● 요구 사항:
아래 데이터 전체를 다시 쓰면서 "icon"를 모두 "symbol"로 바꾸고, 나머지는 그대로 두세요.

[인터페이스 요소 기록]
_ _ _ _ _

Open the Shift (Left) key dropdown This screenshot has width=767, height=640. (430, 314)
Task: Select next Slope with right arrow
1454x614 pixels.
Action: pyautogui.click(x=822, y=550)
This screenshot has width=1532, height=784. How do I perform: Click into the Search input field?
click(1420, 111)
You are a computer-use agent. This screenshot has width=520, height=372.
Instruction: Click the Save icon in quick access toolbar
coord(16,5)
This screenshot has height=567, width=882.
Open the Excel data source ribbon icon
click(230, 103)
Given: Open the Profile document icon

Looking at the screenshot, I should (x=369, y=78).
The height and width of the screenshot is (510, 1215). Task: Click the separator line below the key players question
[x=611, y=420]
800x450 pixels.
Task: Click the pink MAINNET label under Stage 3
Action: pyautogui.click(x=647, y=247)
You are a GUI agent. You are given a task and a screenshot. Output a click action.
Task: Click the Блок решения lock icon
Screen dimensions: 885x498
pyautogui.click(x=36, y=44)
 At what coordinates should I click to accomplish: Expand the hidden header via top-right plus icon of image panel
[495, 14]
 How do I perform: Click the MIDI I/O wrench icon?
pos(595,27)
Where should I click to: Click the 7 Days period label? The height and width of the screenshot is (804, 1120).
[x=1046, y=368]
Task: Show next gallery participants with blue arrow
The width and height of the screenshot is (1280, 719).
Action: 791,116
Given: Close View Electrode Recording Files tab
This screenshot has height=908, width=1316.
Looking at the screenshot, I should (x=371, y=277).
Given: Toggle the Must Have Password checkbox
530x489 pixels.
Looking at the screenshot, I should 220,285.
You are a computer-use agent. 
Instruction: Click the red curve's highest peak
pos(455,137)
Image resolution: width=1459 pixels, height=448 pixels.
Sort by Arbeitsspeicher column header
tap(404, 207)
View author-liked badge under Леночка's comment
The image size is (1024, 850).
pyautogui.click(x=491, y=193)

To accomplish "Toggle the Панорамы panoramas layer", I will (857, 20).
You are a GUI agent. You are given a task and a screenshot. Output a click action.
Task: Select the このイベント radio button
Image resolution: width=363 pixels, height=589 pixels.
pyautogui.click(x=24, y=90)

_ _ _ _ _

● 작성 답안:
Open the Shift (Left) key dropdown This screenshot has width=767, height=640. (430, 314)
Task: Select next Slope with right arrow
1454x614 pixels.
Action: pyautogui.click(x=822, y=550)
This screenshot has width=1532, height=784. How do I perform: Click into the Search input field?
click(1420, 111)
You are a computer-use agent. This screenshot has width=520, height=372.
Instruction: Click the Save symbol in quick access toolbar
coord(16,5)
This screenshot has height=567, width=882.
Open the Excel data source ribbon symbol
click(230, 103)
Given: Open the Profile document symbol

Looking at the screenshot, I should (x=369, y=78).
The height and width of the screenshot is (510, 1215). Task: Click the separator line below the key players question
[x=611, y=420]
800x450 pixels.
Task: Click the pink MAINNET label under Stage 3
Action: pyautogui.click(x=647, y=247)
You are a GUI agent. You are given a task and a screenshot. Output a click action.
Task: Click the Блок решения lock symbol
Screen dimensions: 885x498
pyautogui.click(x=36, y=44)
 At what coordinates should I click to accomplish: Expand the hidden header via top-right plus symbol of image panel
[495, 14]
 How do I perform: Click the MIDI I/O wrench symbol?
pos(595,27)
Where should I click to: Click the 7 Days period label? The height and width of the screenshot is (804, 1120).
[x=1046, y=368]
Task: Show next gallery participants with blue arrow
The width and height of the screenshot is (1280, 719).
Action: 791,116
Given: Close View Electrode Recording Files tab
This screenshot has height=908, width=1316.
Looking at the screenshot, I should (x=371, y=277).
Given: Toggle the Must Have Password checkbox
530x489 pixels.
Looking at the screenshot, I should 220,285.
You are a computer-use agent. 
Instruction: Click the red curve's highest peak
pos(455,137)
Image resolution: width=1459 pixels, height=448 pixels.
Sort by Arbeitsspeicher column header
tap(404, 207)
View author-liked badge under Леночка's comment
The image size is (1024, 850).
pyautogui.click(x=491, y=193)

To accomplish "Toggle the Панорамы panoramas layer", I will (857, 20).
You are a GUI agent. You are given a task and a screenshot. Output a click action.
Task: Select the このイベント radio button
Image resolution: width=363 pixels, height=589 pixels.
pyautogui.click(x=24, y=90)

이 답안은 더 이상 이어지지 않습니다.